▸ **Exercise**:
From the entries below, copy out every line with "computer" in it.

· · · ·

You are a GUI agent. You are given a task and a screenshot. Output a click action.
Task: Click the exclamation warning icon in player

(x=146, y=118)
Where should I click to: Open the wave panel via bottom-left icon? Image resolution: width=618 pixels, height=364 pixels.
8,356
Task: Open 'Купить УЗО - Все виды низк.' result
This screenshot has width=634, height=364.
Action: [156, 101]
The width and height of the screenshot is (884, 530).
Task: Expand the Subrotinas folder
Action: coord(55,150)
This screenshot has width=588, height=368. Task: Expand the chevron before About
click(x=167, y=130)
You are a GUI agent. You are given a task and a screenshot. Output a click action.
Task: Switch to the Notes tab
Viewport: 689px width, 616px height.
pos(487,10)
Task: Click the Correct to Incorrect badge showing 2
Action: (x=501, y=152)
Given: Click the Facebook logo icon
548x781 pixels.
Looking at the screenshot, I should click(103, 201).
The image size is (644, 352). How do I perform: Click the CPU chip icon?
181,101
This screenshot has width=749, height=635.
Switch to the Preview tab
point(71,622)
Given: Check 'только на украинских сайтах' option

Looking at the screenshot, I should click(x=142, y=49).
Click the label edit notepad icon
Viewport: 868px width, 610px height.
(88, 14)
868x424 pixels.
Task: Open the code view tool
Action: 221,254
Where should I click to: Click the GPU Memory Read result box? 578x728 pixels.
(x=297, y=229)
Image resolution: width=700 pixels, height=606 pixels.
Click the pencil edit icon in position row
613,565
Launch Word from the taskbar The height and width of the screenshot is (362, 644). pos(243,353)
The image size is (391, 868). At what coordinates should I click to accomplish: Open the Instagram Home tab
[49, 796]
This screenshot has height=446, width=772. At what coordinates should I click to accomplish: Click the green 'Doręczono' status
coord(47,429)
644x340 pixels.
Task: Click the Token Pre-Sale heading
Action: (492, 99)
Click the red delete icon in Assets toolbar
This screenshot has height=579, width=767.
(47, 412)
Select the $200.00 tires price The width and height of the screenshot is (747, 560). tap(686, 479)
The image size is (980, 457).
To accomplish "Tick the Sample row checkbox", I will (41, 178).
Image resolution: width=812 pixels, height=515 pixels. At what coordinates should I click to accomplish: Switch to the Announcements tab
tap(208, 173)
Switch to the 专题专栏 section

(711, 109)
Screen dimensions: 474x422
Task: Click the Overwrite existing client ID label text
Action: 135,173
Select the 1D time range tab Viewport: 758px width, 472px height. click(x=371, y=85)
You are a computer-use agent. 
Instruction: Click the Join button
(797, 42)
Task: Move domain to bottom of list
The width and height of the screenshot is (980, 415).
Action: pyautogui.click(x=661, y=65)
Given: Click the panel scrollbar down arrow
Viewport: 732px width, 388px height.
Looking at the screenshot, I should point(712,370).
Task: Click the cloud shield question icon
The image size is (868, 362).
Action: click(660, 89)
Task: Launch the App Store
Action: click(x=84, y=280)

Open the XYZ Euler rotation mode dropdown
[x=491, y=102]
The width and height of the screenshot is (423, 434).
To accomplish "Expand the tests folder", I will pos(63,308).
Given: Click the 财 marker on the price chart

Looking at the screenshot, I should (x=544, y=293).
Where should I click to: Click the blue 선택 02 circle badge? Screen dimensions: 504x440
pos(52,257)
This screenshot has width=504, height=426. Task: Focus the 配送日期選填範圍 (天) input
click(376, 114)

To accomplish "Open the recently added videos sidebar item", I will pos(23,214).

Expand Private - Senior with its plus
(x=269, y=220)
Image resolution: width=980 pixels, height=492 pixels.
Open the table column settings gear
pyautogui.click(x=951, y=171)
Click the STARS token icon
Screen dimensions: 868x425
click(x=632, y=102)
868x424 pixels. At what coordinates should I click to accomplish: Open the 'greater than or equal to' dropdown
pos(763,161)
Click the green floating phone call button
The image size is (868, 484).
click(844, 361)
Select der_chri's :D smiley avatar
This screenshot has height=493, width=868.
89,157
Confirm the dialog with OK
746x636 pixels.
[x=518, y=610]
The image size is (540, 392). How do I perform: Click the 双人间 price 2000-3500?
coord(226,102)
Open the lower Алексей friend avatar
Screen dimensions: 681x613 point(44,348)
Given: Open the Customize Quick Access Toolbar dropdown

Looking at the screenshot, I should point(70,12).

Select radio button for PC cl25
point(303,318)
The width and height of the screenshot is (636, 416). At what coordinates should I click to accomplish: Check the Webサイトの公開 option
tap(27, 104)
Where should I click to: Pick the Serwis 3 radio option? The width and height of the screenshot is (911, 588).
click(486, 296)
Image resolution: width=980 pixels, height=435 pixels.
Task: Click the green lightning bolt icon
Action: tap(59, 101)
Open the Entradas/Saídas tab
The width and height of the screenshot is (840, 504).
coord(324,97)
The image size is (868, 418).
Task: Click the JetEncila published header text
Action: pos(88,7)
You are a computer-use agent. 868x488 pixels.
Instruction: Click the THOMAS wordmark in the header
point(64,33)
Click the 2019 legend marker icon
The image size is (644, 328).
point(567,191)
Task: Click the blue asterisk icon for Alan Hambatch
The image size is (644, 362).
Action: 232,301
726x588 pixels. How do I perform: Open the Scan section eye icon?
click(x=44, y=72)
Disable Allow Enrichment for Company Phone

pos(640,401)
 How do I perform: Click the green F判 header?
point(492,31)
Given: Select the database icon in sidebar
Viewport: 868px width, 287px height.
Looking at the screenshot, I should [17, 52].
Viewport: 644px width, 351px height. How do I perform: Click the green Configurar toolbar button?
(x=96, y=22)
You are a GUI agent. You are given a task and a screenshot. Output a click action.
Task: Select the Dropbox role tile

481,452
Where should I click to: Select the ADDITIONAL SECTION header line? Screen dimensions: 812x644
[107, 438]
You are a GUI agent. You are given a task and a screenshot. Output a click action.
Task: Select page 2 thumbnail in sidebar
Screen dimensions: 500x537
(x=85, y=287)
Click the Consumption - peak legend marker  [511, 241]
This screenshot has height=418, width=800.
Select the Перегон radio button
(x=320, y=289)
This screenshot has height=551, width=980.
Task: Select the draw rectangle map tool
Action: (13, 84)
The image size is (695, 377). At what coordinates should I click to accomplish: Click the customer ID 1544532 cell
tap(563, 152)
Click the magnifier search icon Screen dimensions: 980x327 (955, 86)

· · · ·

▸ **Task response**:
You are a computer-use agent. 
You are a computer-use agent. 868x488 pixels.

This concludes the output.